In consumer electronics, there’s an unspoken rule: sophistication must serve usability. Users don’t care about sensor line counts, they just want mowing to be effortless.

Older models required homeowners to hire technicians to bury boundary wires, often at high cost. Imagine buying a smartphone and paying extra for someone to install cables throughout your home. That was the norm for lawn mowers until Dreame eliminated it with LiDAR.

By relying solely on LiDAR for high-precision mapping, positioning, and obstacle avoidance, Dreame removed the need for complicated setup.

A visual overview of the Dreame A2’s environmental mapping system.

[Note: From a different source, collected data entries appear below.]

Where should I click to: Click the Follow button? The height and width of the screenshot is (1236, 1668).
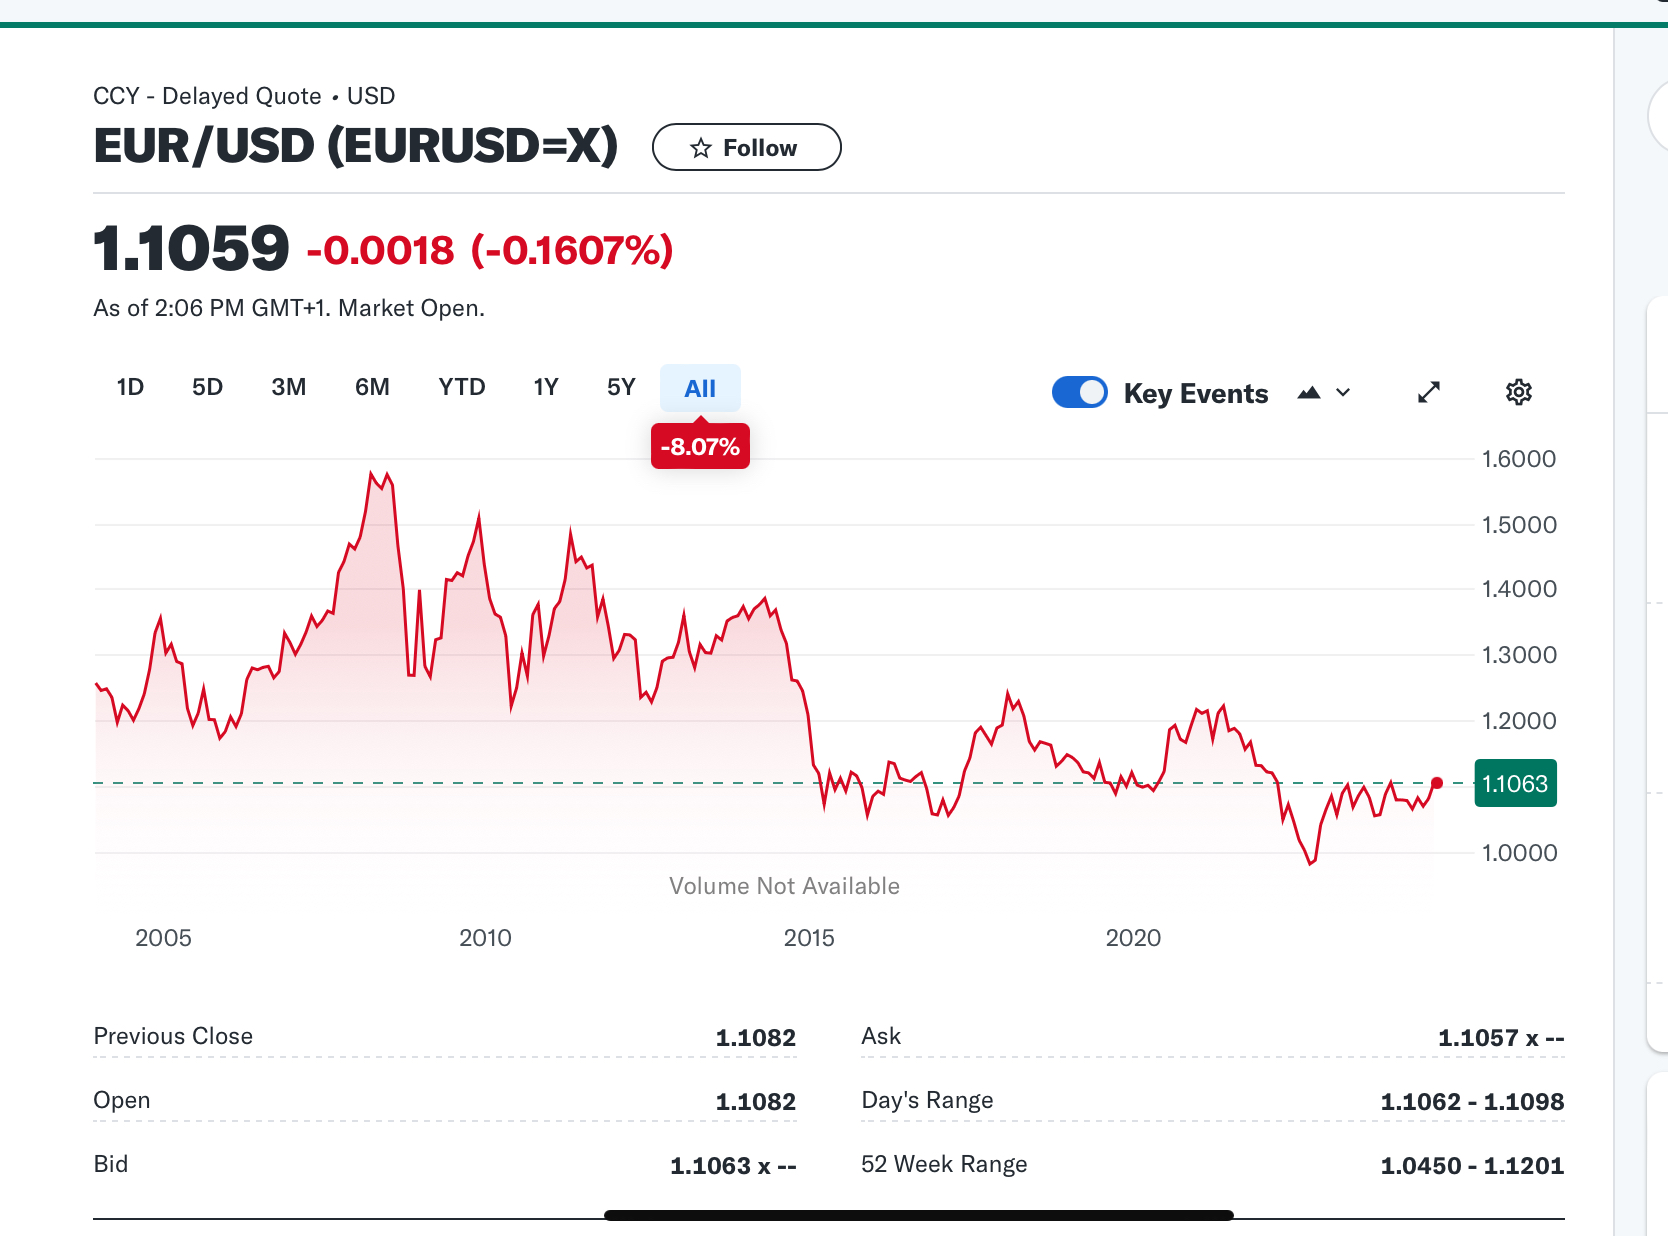(x=746, y=148)
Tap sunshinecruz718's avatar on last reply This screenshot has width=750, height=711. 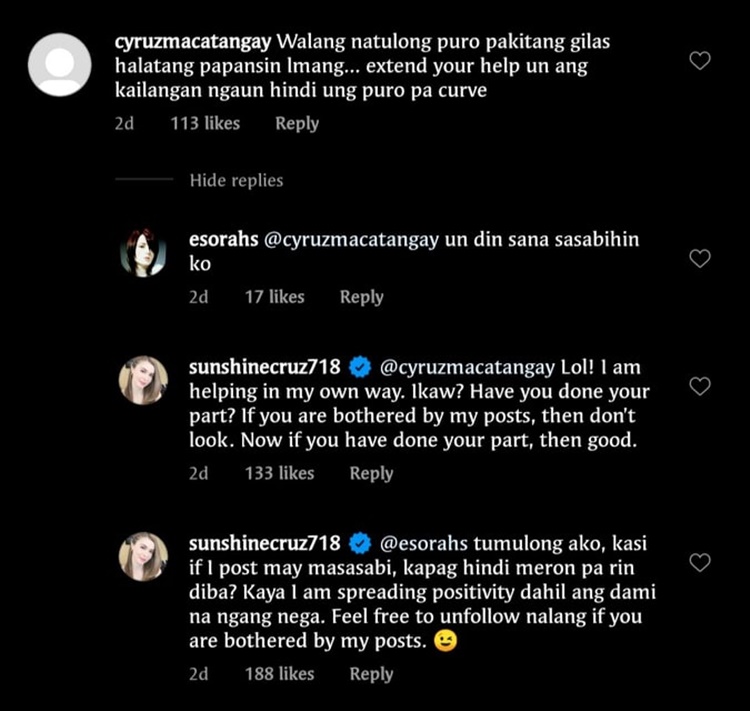pos(143,556)
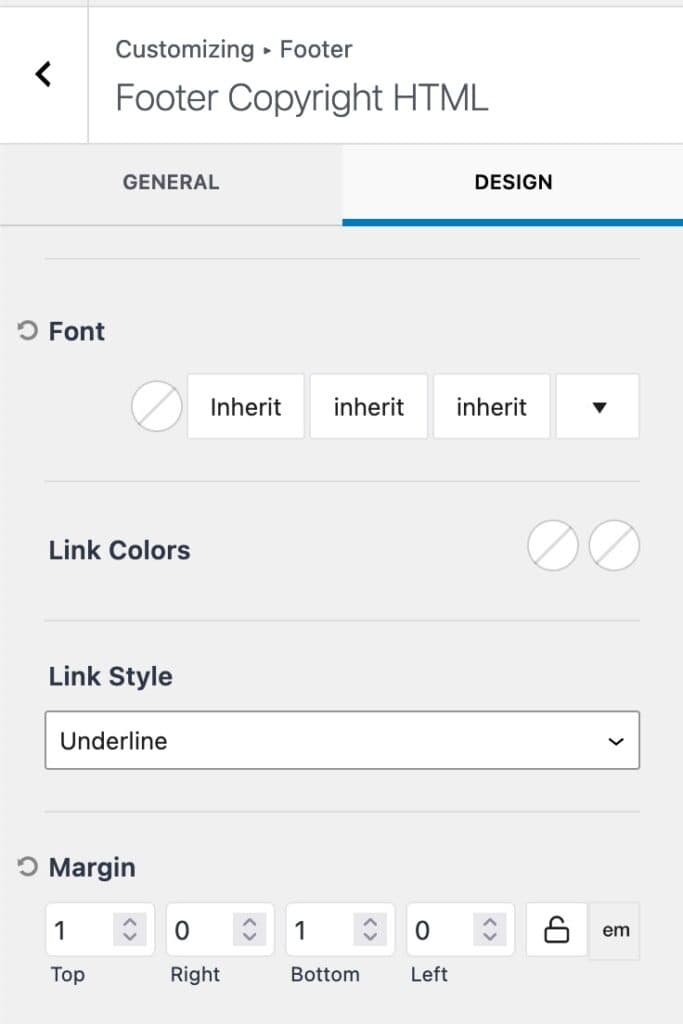Open the Inherit font family selector
The image size is (683, 1024).
click(245, 406)
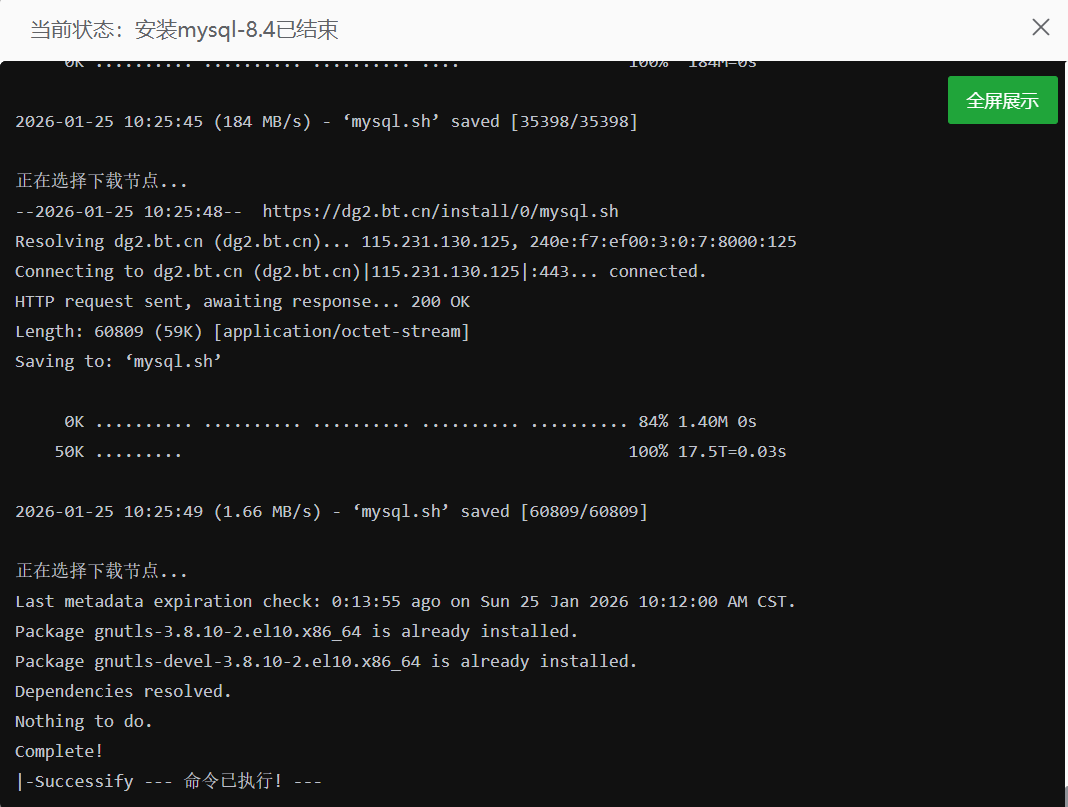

Image source: Dreame.

For distributors, that also meant fewer headaches: no complaints about broken wires, no blind spots, and fewer returns. These advantages helped Dreame climb to the top of the global market during this year’s fall sales season.

Navigation is only the first step; true success requires adaptability.

A single sensor, limited by what it detects, cannot perceive the full picture. To a simple laser scanner, a rock and a sleeping dog might appear identical. That is why competition has shifted from hardware specifications to multi-sensor fusion algorithms.

Dreame’s A3 AWD Pro embodies that evolution. As the world’s first four-wheel-drive robotic lawn mower equipped with 360-degree 3D LiDAR and binocular vision, it debuted at the IFA trade show this year, demonstrating up to 98% accuracy in dynamic obstacle recognition.

Think of it as giving the robot a professional driver’s brain: LiDAR provides the structure, binocular vision adds detail, and artificial intelligence supplies context and meaning.

Premium users value that sophistication. Most machines can handle flat terrain, but few perform well on slopes and uneven ground. In Europe’s hilly backyards, that’s the ultimate engineering test. Dreame’s four-wheel hub motors allow an 80% climbing gradient, and its offset blade trims within three centimeters of edges. The company’s strength lies not in pricing, but in tailoring technology to real-world terrain.

A closer look at Dreame’s strategy shows its success is no accident.

At the core of its lawn mowers is an advantage in algorithms. Unlike traditional garden toolmakers, Dreame’s DNA is rooted in technology. Its expertise in indoor robotics provided a strong foundation. By transferring SLAM algorithms and motion control logic from vacuums to lawn mowers, Dreame bypassed years of trial and error.

While legacy brands focused on motor stability, Dreame entered with algorithms refined through millions of indoor tests.

From its sensor fusion system to adaptive obstacle avoidance, Dreame applies precision robotics know-how to outmaneuver traditional equipment makers. This cross-domain reuse reduces R&D costs and enables rapid iteration and over-the-air software updates.

LiDAR-powered lawn mowers now mirror the trajectory of Chinese electric vehicles and drones abroad. Dreame is advancing solid-state LiDAR research and developing broader multi-sensor fusion frameworks, adapting and applying principles from autonomous driving.

In Dreame’s vision, future lawn mowers will go beyond cutting grass. They will integrate with smart home systems, adapt to environmental changes, and respond autonomously. Behind that ambition lies China’s strength in algorithms and supply chains, combining to power the next wave of precision robotics.

North America remains one of the few frontiers in the garden economy yet to be conquered, characterized by larger lawns, tougher terrains, and thicker grass. Dreame sees its four-wheel-drive system and dual-vision fusion algorithms as its main advantages in tackling this market.

But global success also requires localization. Dreame’s expansion strategy depends not only on e-commerce, but also on local dealer networks that allow customers to see, test, and service machines close to home. That physical presence has been vital to its global market share and brand recognition.

As the second wave of smart hardware takes shape, user experience driven by genuine innovation will determine which brands stand out.